* **EXERCISE REQUIREMENTS**
1/ In the speex thread, reproduce verbatim the section starting with "I'm using speex" and going on through "char *encoded_bits )".
2/ List every speex library function that the speex thread's code calls.

2

I'm using speex to encode some audio data and send it over UDP, and decode it on the other side. I ran a few tests with speex, and noticed that if I decode a packet straight after I encoded it, the decoded data is in no way close to the original data. Most of the bytes at the start of the buffer are 0. So when I decode the audio sent over UDP, all I get is noise. This is how I am encoding the audio:

bool AudioEncoder::encode( float *raw, char *encoded_bits )
{
    for ( size_t i = 0; i < 256; i++ )
        this->_rfdata[i] = raw[i];
    speex_bits_reset(&this->_bits);
    speex_encode(this->_state, this->_rfdata, &this->_bits);
    int bytesWritten = speex_bits_write(&this->_bits, encoded_bits, 512);
    if (bytesWritten)
        return true;
    return false;
}

this is how I am decoding the audio:

float *f = new float[256];
// recvbuf is the buffer I pass to my recv function on the socket
speex_bits_read_from(&this->_bits, recvbuf, 512);
speex_decode(this->state, &this->_bits, f);

I've check out the docs, and most of my code comes from the example encoding/decoding sample from the speex website. I'm not sure what I'm missing here.

dotminic
  • 1,135
  • 2
  • 14
  • 28
  • speex is a lossy codec, the resulting stream will be different from original because you loose information in order to achieve better compression. – Paulo Scardine Nov 25 '10 at 18:23
  • 1
    @Paulo Scardine if I encode an array with the values from a sine wave, the 20~ first floats (once decoded) are all equal to 0. I know it's lossy, but there I'm losing most of the data. I also get some neg values where I had some positive values. – dotminic Nov 25 '10 at 18:33
  • seems like a signed/unsigned data type problem. – Paulo Scardine Nov 25 '10 at 19:24
  • what does it have to do with signed/unsigned data ? – dotminic Nov 25 '10 at 20:20

3 Answers3

1

Actually speaks introduces an additional delay to the audio data, I found out by reverse enginiering:

narrow band : delay = 200 - framesize + lookahead = 200 - 160 +  40 =  80 samples 

wide band   : delay = 400 - framesize + lookahead = 400 - 320 + 143 = 223 samples

uwide band  : delay = 800 - framesize + lookahead = 800 - 640 + 349 = 509 samples

Since the lookahead is initialized with zereos, you observe the first few samples to be "close to zero".

Item coordinate data:

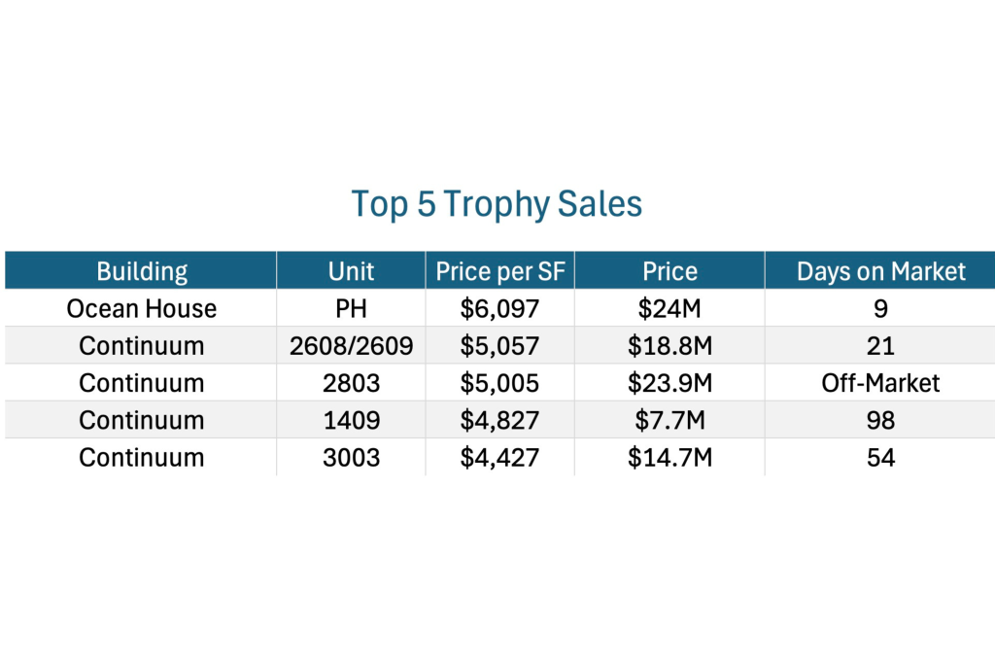Click the 2608/2609 unit cell
The image size is (995, 663).
click(x=351, y=346)
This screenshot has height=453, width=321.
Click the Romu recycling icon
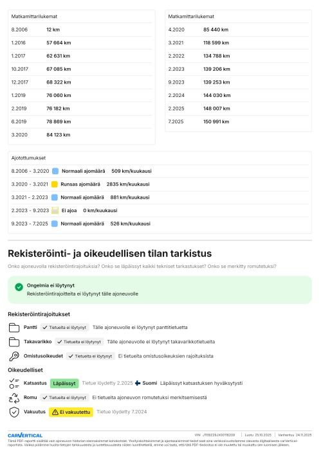[14, 398]
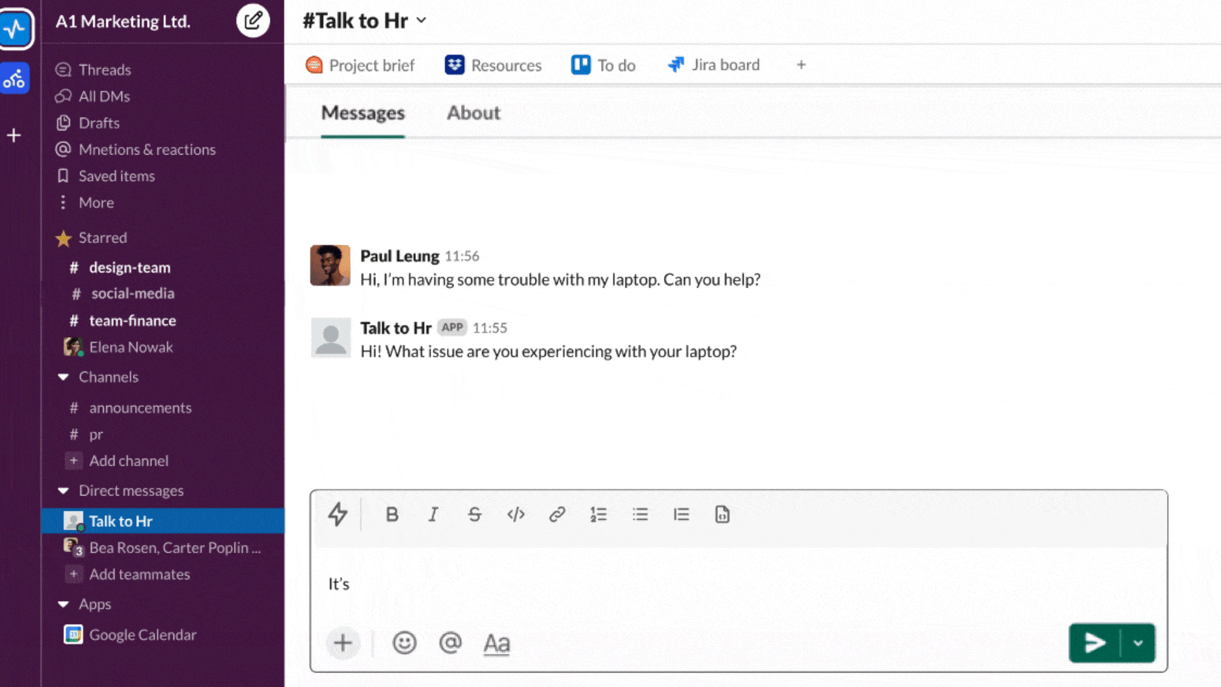Collapse the Direct messages section
Screen dimensions: 1221x687
tap(63, 490)
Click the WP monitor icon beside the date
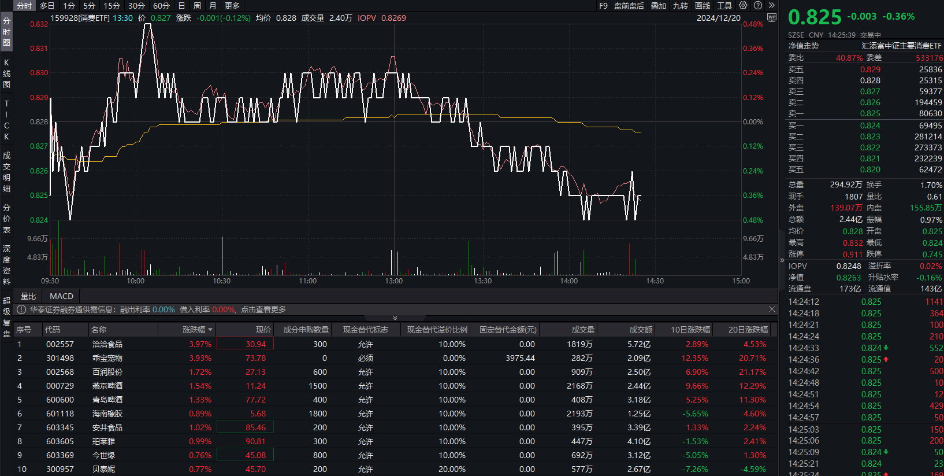The width and height of the screenshot is (944, 476). [771, 18]
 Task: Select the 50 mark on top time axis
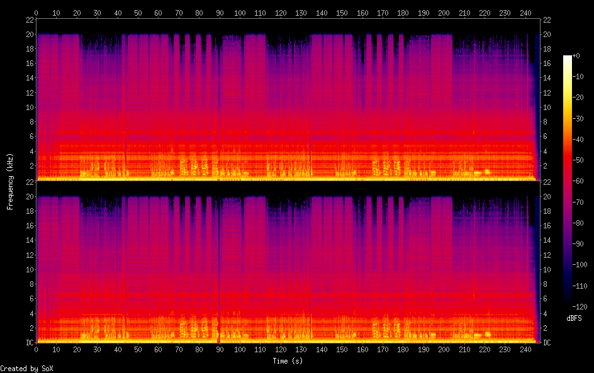point(138,13)
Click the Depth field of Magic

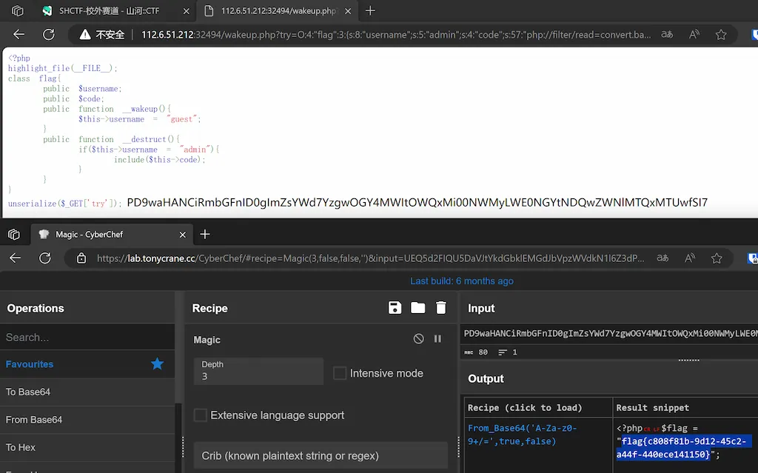pyautogui.click(x=258, y=375)
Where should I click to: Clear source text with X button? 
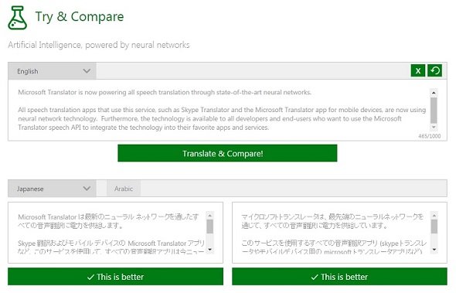[418, 70]
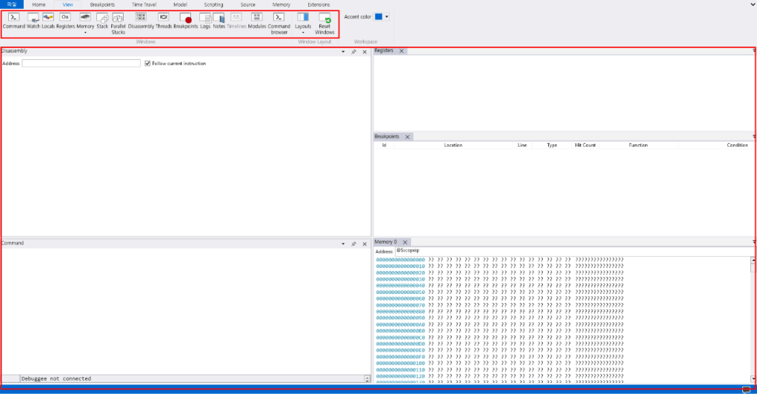Open the Accent color dropdown arrow
757x394 pixels.
click(x=387, y=16)
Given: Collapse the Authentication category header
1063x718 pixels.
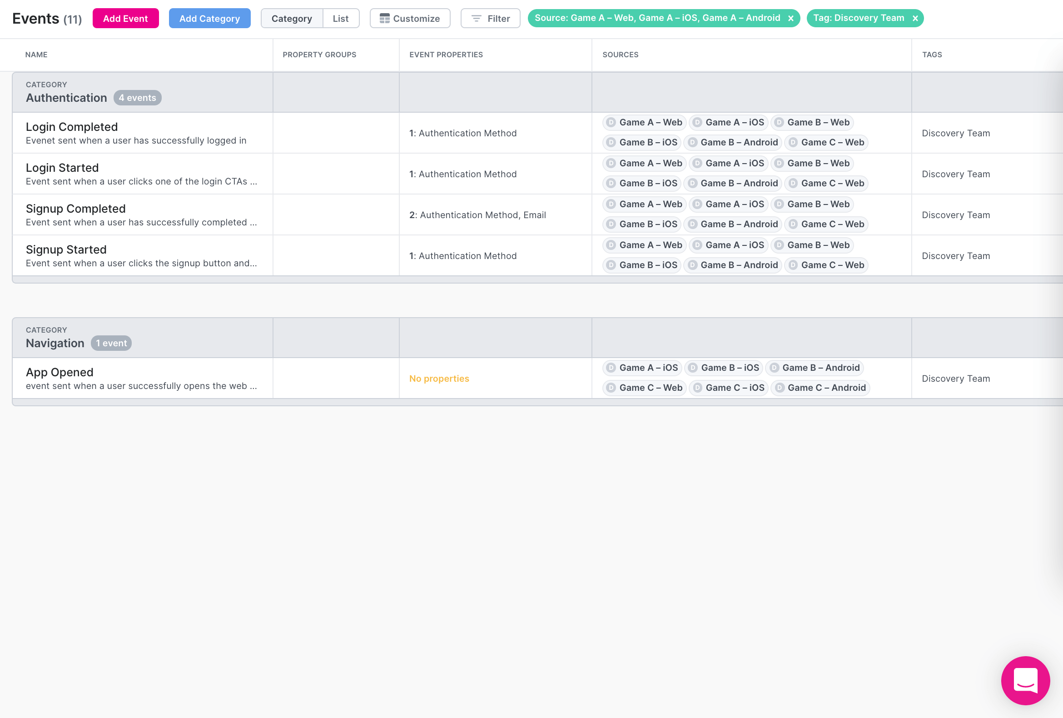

* **THE ANSWERS**
1/
I'm using speex to encode some audio data and send it over UDP, and decode it on the other side. I ran a few tests with speex, and noticed that if I decode a packet straight after I encoded it, the decoded data is in no way close to the original data. Most of the bytes at the start of the buffer are 0. So when I decode the audio sent over UDP, all I get is noise. This is how I am encoding the audio:

bool AudioEncoder::encode( float *raw, char *encoded_bits )

2/
speex_bits_reset
speex_encode
speex_bits_write
speex_bits_read_from
speex_decode